Problem details.
Rename "GUI agent" to "screen agent" in the lines of the listing between the lines holding "(771, 1008). 131,321" and "coord(1171,447)", inclusive. Give back only those lines and change nothing else.

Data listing

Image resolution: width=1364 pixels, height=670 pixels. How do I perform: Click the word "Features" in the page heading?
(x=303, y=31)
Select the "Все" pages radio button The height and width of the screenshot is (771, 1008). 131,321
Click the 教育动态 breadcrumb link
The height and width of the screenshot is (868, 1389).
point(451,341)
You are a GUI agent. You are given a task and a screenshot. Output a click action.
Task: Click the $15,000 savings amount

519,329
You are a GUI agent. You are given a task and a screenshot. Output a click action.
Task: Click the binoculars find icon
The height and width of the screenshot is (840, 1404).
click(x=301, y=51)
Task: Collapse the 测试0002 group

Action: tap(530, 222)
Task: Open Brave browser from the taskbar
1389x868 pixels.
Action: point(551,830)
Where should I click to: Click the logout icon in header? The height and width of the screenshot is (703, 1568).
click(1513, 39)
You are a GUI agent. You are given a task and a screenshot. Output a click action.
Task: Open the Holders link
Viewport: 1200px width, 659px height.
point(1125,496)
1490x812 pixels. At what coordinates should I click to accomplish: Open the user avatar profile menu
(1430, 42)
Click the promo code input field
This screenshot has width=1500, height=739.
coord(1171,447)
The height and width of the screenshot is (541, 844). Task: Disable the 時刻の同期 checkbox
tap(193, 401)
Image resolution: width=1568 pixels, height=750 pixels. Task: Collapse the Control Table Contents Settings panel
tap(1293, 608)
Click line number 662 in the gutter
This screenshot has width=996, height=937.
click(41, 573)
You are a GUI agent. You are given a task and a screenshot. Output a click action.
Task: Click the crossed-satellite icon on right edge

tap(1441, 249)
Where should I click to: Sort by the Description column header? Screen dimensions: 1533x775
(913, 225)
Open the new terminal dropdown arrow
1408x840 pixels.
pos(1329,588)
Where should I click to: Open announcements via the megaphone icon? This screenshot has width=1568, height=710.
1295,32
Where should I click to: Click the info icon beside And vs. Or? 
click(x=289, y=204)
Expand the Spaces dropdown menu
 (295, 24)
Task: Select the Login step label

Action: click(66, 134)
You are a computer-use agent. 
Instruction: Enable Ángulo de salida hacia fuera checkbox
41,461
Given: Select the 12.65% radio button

Right answer.
Select the "Все" pages radio button The height and width of the screenshot is (771, 1008). 131,321
Click the 教育动态 breadcrumb link
The height and width of the screenshot is (868, 1389).
point(451,341)
You are a screen agent. You are given a task and a screenshot. Output a click action.
Task: Click the $15,000 savings amount

519,329
You are a screen agent. You are given a task and a screenshot. Output a click action.
Task: Click the binoculars find icon
The height and width of the screenshot is (840, 1404).
click(x=301, y=51)
Task: Collapse the 测试0002 group

Action: tap(530, 222)
Task: Open Brave browser from the taskbar
1389x868 pixels.
Action: point(551,830)
Where should I click to: Click the logout icon in header? The height and width of the screenshot is (703, 1568).
click(1513, 39)
You are a screen agent. You are given a task and a screenshot. Output a click action.
Task: Open the Holders link
Viewport: 1200px width, 659px height.
point(1125,496)
1490x812 pixels. At what coordinates should I click to accomplish: Open the user avatar profile menu
(1430, 42)
Click the promo code input field
This screenshot has width=1500, height=739.
coord(1171,447)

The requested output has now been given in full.